This week is Recycling Week, but really, every week should be. It actually takes less energy and fewer emissions to recycle than it does to make something from scratch, so recycling saves 18 million tonnes of CO2 a year in the UK alone. Recycling doesn’t have to be difficult.
Almost 90% of us already recycle in the UK, however over half of those households are still putting items in the general rubbish that could be recycled. If we all make small changes to habitually recycle, collectively we can make a big difference.
Here are our top three tips to recycle right:
1) Have a system
When forming any new habit, you want to make it easy for yourself. Getting a system in place can help your recycling journey to run smoothly, even if it’s having a separate recycling bin in the bathroom for cardboard toilet rolls. Going one step further and putting a recycling bin in every room is a great way to remind yourself to recycle and saves the hassle of having to trek to the kitchen.
2) Clean out those cans
When recycling we want to do it the right way. Food waste can contaminate a lot of recyclable material, which means rather than being recycled it will end up in landfill. According to the Local Government Association more than half a million tonnes of household recycling had to be rejected at the point of sorting in 2019/2020 due to non-recyclable materials making their way in. Make sure your recyclables are clean, empty, and dry. If your recycling is contaminated you can always salvage the clean part, for example by tearing the top off a greasy pizza box.

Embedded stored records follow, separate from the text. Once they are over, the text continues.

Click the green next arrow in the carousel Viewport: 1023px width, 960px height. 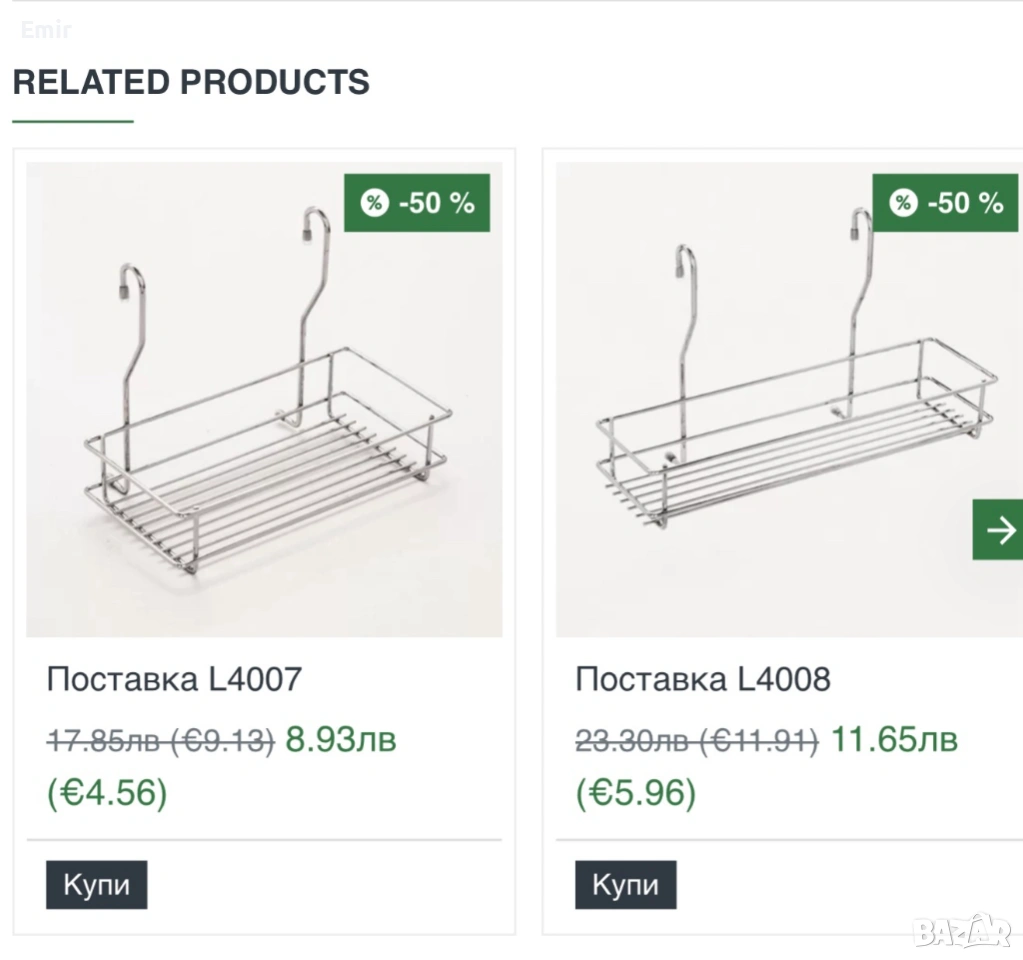[998, 530]
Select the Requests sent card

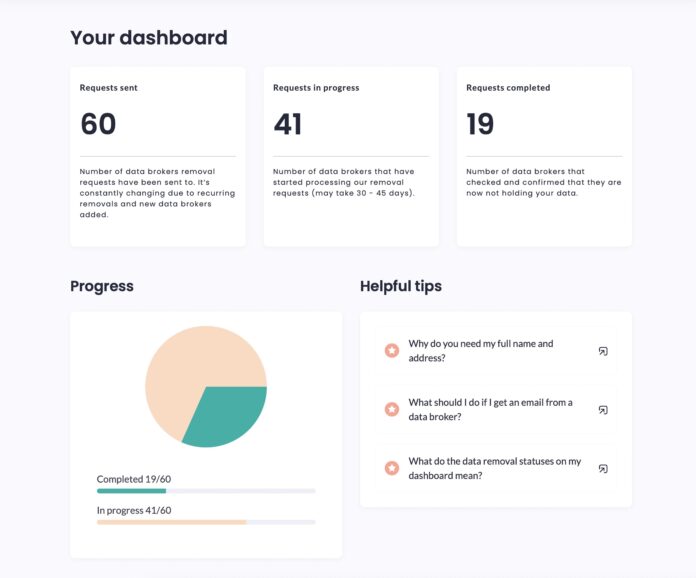point(158,157)

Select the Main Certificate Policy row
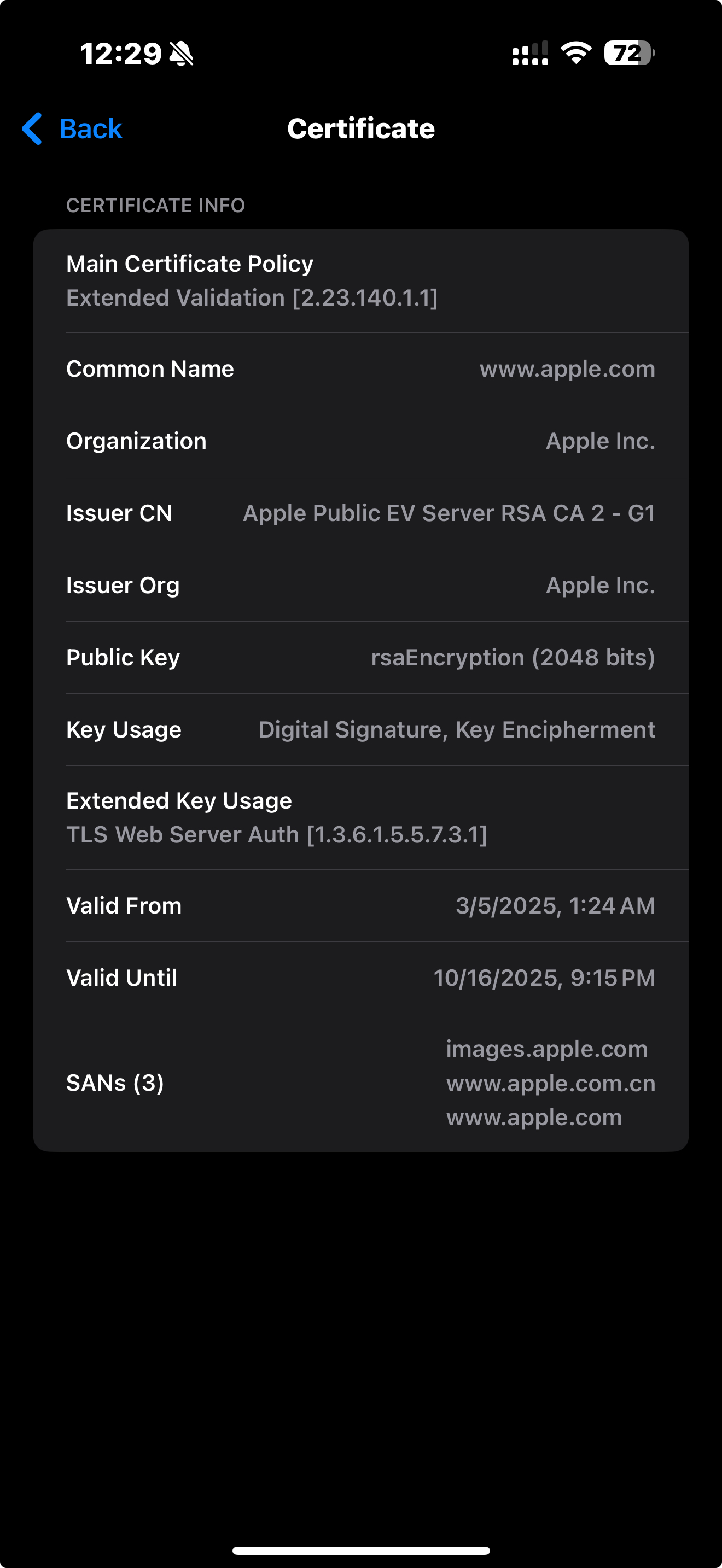361,280
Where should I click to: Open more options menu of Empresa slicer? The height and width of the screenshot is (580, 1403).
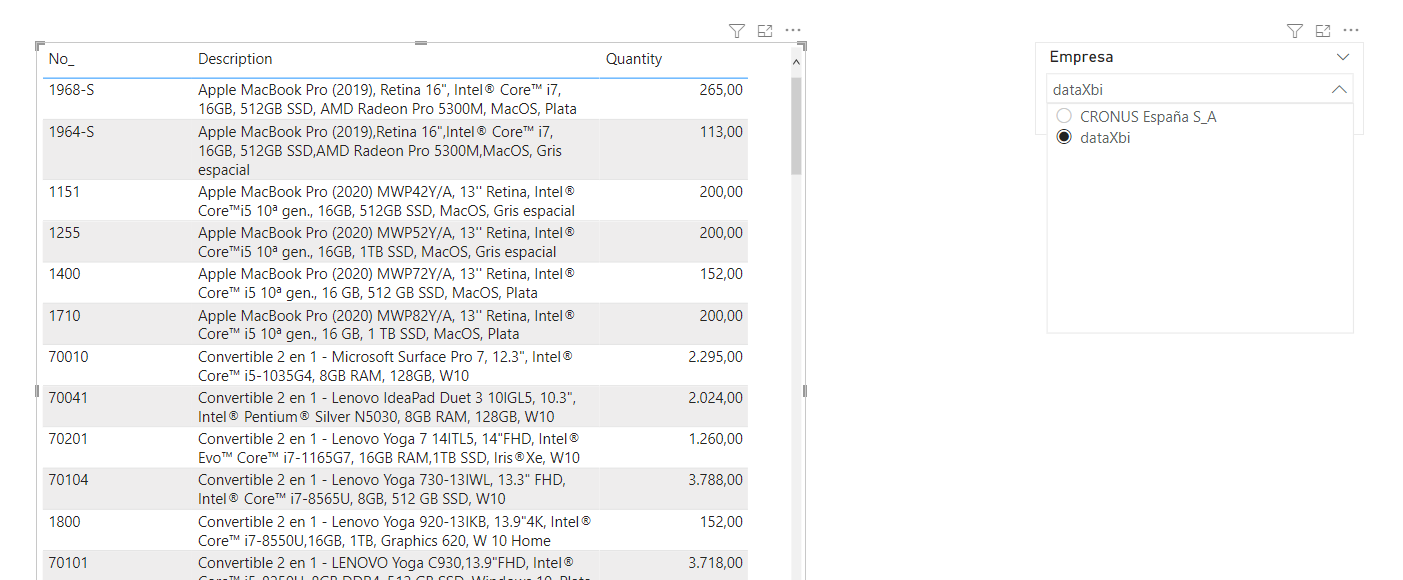tap(1351, 31)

3) Remember – small is mighty (but not in a good way)
As a rule of thumb, don’t recycle anything smaller than a credit card. This includes anything like bottle caps, straws, and paperclips, as these items are too small to be sorted and can jam the recycling equipment. These small items can cause machines to shut down multiple times on a daily basis. So remember to remove those bottle caps.
Most items now come with packaging labels to help us identify what we can recycle and what we can’t. Here are some of the most common ones to be aware of, though for an extensive list, have a read of this article.

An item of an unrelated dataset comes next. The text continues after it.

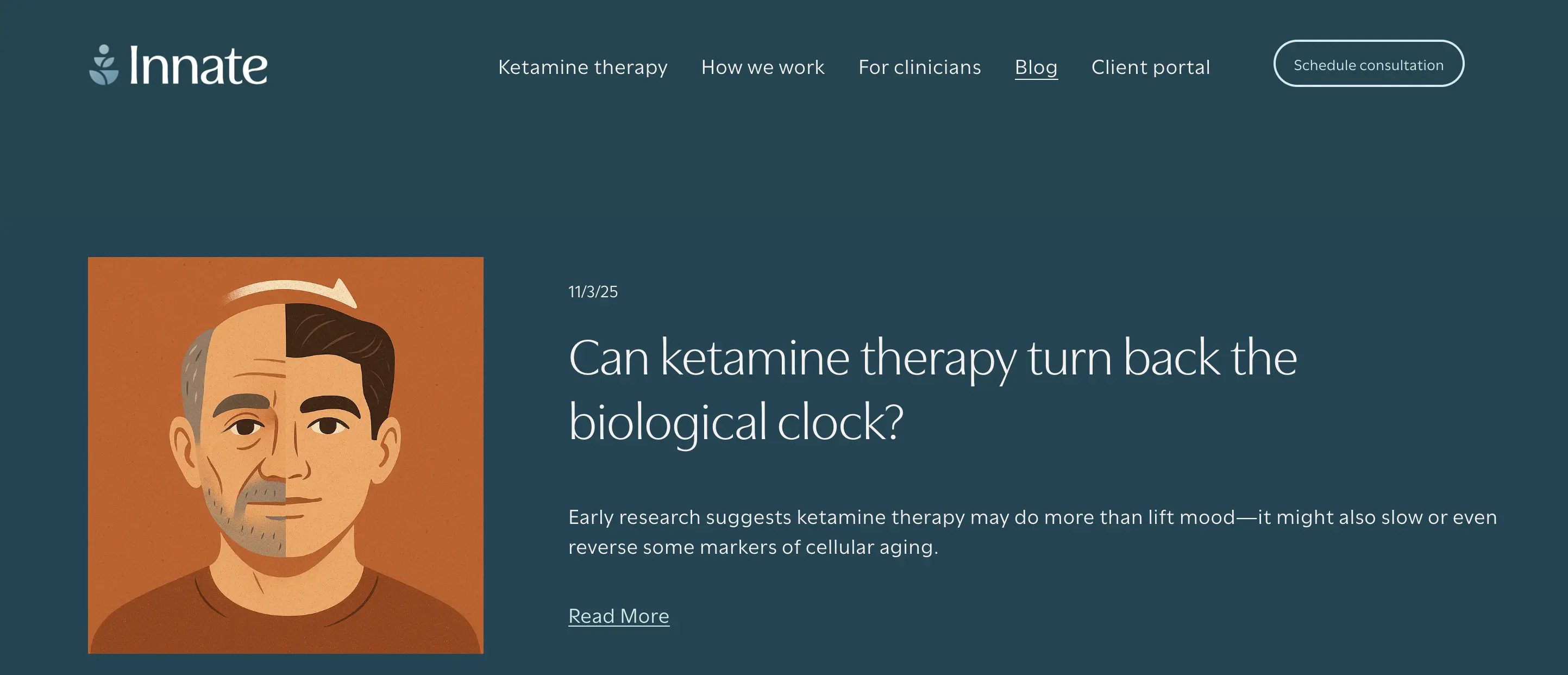Screen dimensions: 1568x675
Task: Select For clinicians in the navigation
Action: click(919, 67)

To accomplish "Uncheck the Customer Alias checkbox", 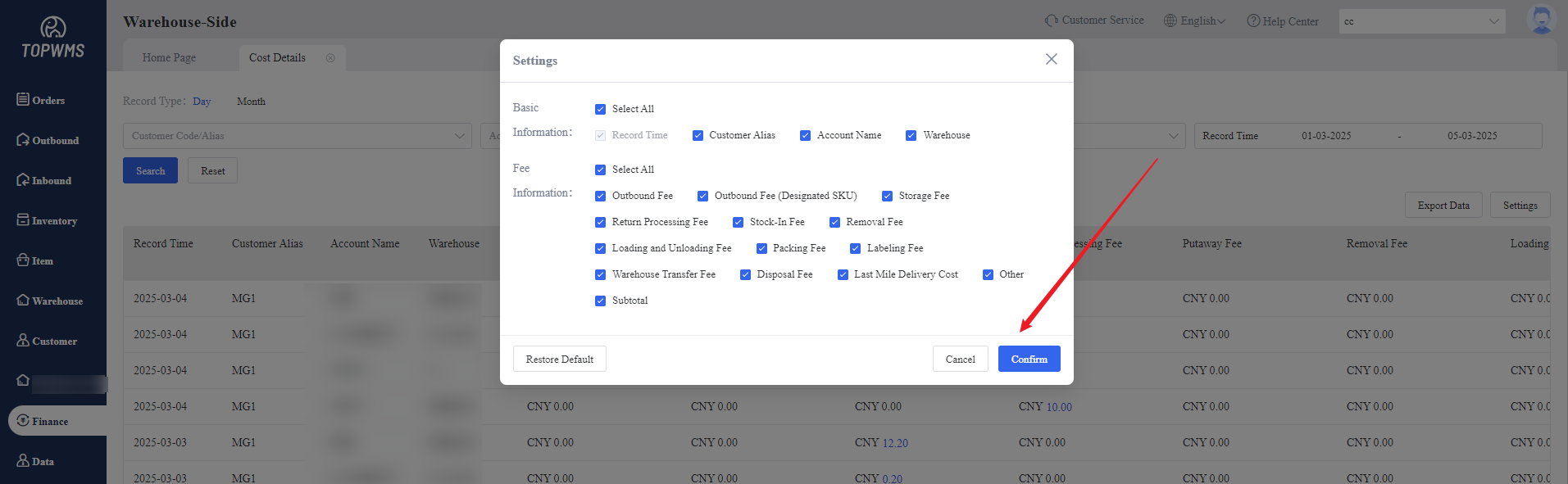I will (x=698, y=135).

If you find this label on packaging it means that it is collected by 75% or more of local authorities across the UK.
RECYCLE / RINSE / LID ON
You’ll mainly find this on food items. ‘Rinse’ lets you know to wash the item to remove any food residue. As we mentioned earlier, some caps are too small to be recycled. However, if you see this label, it means you can recycle the item with the lid on.
DON’T RECYCLE / REMOVE SLEEVE
A lot of authorities will collect the bottle but not the sleeve. This symbol is asking you to remove the sleeve, commonly a plastic sheet around an item, such as a yoghurt pot or coffee cup.
This symbol can be a little confusing, it shows that an object is capable of being recycled, not that the object has been recycled or will be accepted in all recycling systems. Sometimes you’ll see this symbol used with a percentage figure in the middle to indicate that the packaging contains a certain amount of recycled material.